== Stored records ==

/---

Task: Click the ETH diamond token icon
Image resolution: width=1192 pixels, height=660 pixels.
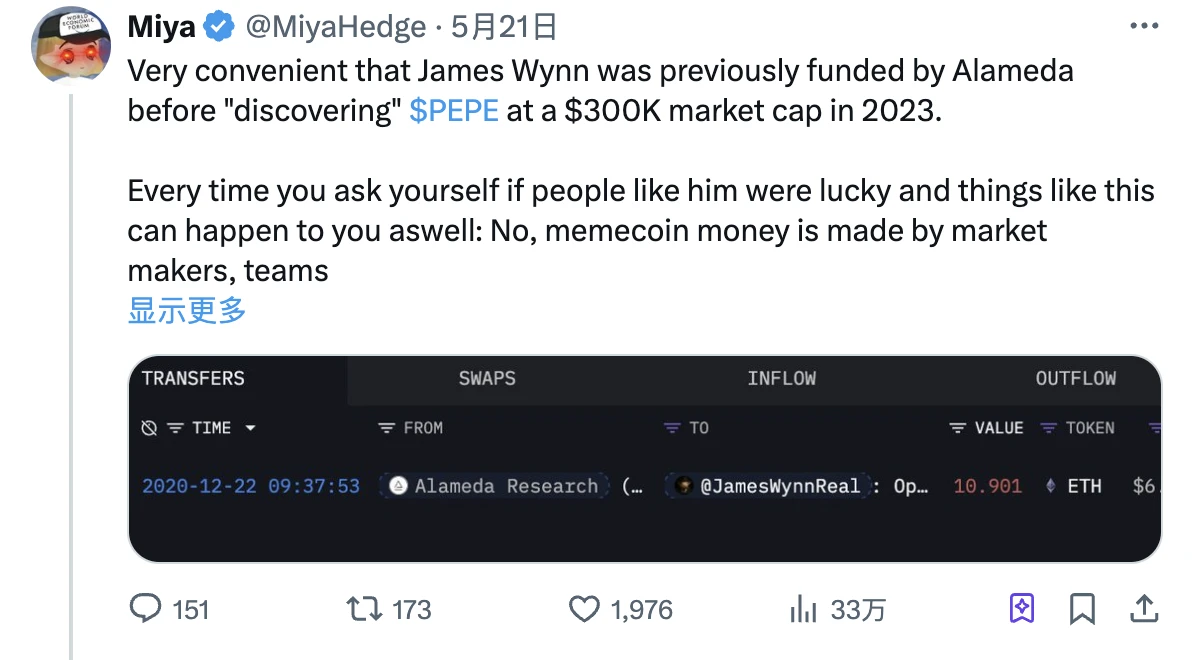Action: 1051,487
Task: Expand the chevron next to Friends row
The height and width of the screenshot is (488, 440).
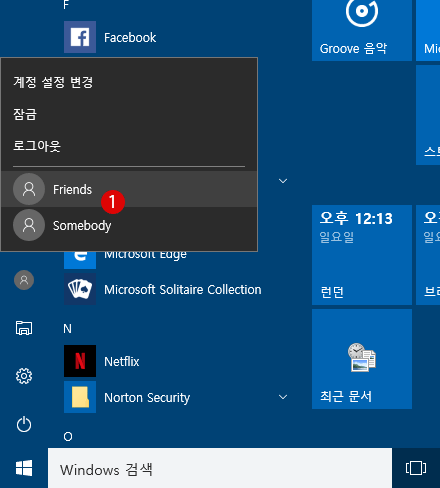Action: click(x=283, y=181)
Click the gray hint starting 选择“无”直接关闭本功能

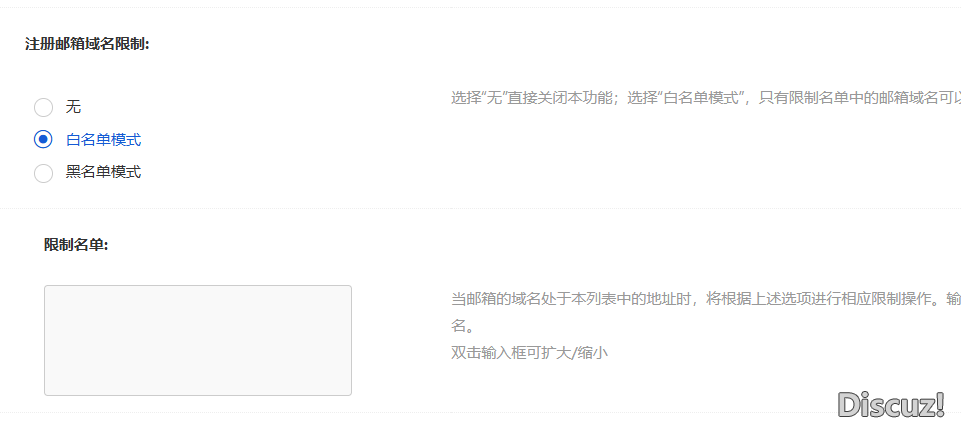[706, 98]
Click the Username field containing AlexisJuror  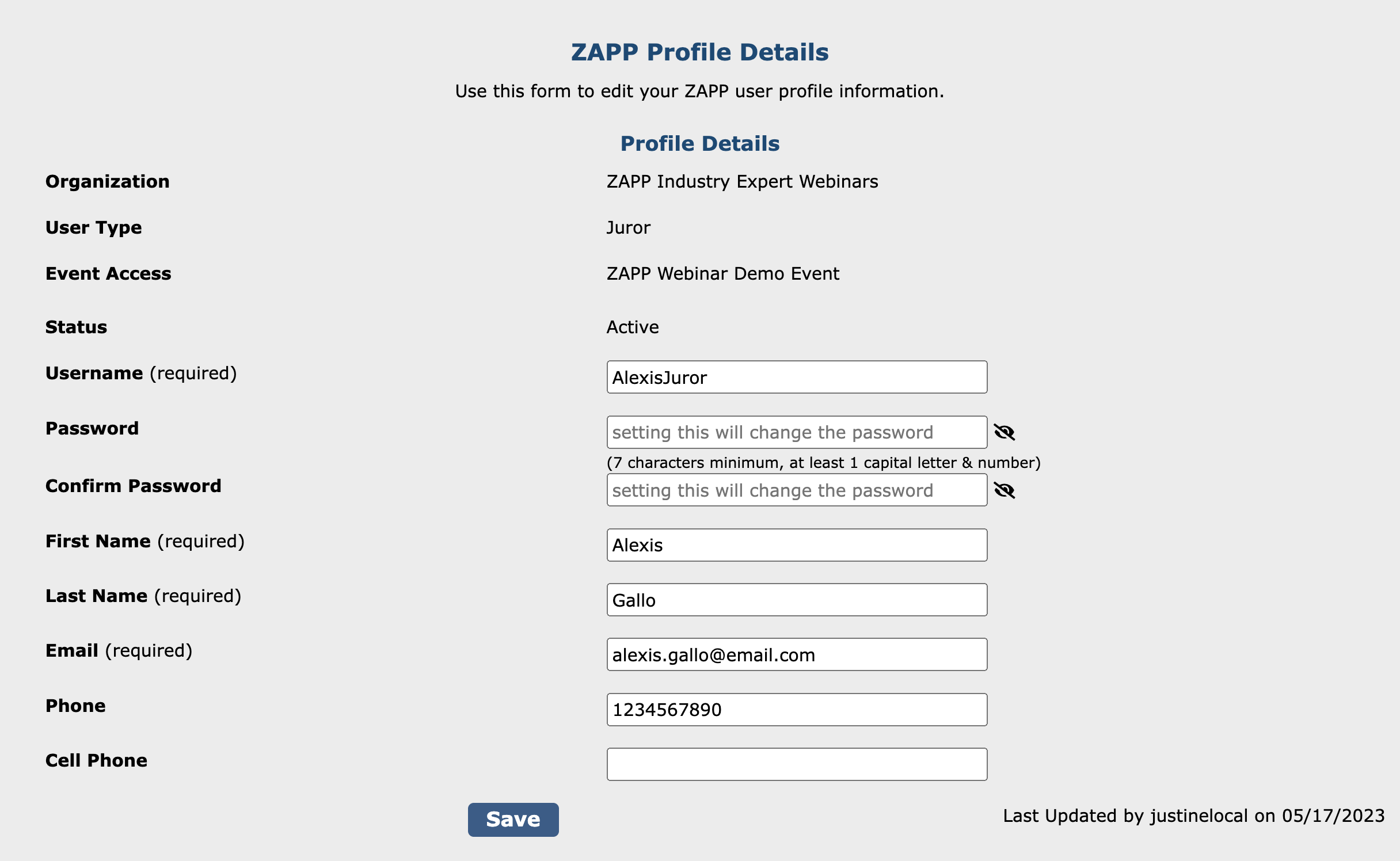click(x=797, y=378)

\---

== Exercise directions ==
Make a copy of each line in the records above that has the word "Task".

== Final answer ==
Task: Click the ETH diamond token icon
Task: Expand the chevron next to Friends row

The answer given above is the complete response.